Come on people. It doesn’t make you a bad person to call out bad writing. You’re not sexist if you expect female characters to be believable. In the Star Wars universe, that means that even force sensitive people don’t know how to swing the lightsaber. It means that force sensitive people still have to be trained to fly the Millennium Falcon. It means that force sensitive people still have to be trained to do all the forcey things, and it means that you will suffer some debilitating injury to learn from your stupidity at some point. This actually happened to Kylo Ren, and dammit all if he wasn’t more likable for the experience. But why is that we can’t expect the same dramatic elements for our female characters without being called sexist?
I don’t get why people are having such a hard time with this. Deadpool did it perfectly when they called the moment of confusion we are feeling surrounding female characters in fiction, where we are trying to make them special, but still want to treat them with kid gloves that says they can do no wrong.

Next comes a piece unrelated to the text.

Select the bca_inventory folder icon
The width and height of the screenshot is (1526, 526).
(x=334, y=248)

Simply, it isn’t sexist to say that a character is flat, even if the overall experience of seeing the movie was enjoyable. I liked the movie. I even like Daisy Ridley. I think she is playing the character written for her well. But there was a lot of annoyingness in it. It was really predictable. Huge parts of it were fluff. And there was that whole scene that made absolutely no sense with Leia in space. You know what I’m talking about. That got dangerously close to Mary Sue too. And frankly, Rey is a Mary Sue. Straight up, pure unadulterated Mary Sue. She is too perfect and there is no reason why, after two movies, they couldn’t have at least tried to explain this. It’s annoying and it diminishes the quality of the story… because people are simply too distracted the whole time while watching this giant elephant in the room that Rey somehow knows how to levitate.

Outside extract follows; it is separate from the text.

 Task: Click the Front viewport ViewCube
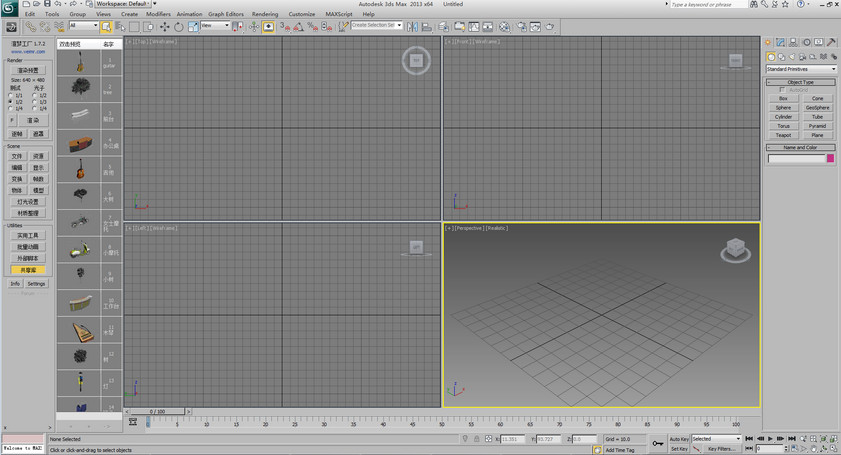[x=736, y=61]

I’m just saying, along with many others, that the storytelling is declining in these films because people are trying to make Star Wars into some sort of social narrative rather than a great Space opera fantasy. People need to learn to accept the criticism, because they aren’t being directed at women, but at bad writing… or maybe even a culture that simply can’t accept more believable female characters as leading protagonists. Shutting down the argument as simply sexist isn’t going to do the character justice in the long run, nor will it bode well for narrative fiction as a genre.

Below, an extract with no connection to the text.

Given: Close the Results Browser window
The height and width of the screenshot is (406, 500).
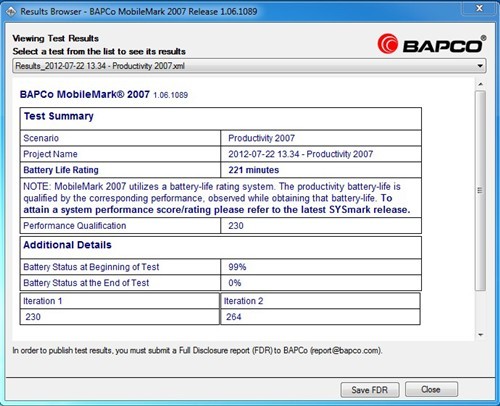Looking at the screenshot, I should tap(479, 8).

Look, if people want the Mary Sue arguments surrounding female characters to go away, stop making them so damn perfect.
Let one of them get their arm lopped off every once in a while.
Let one of them get that nasty facial scar.
Force them to go through real training where we see how much they suck at everything.
And most importantly, let them fail.
I promise you, the fans will love her. And if they don’t, at least then we can have a decent argument about sexism.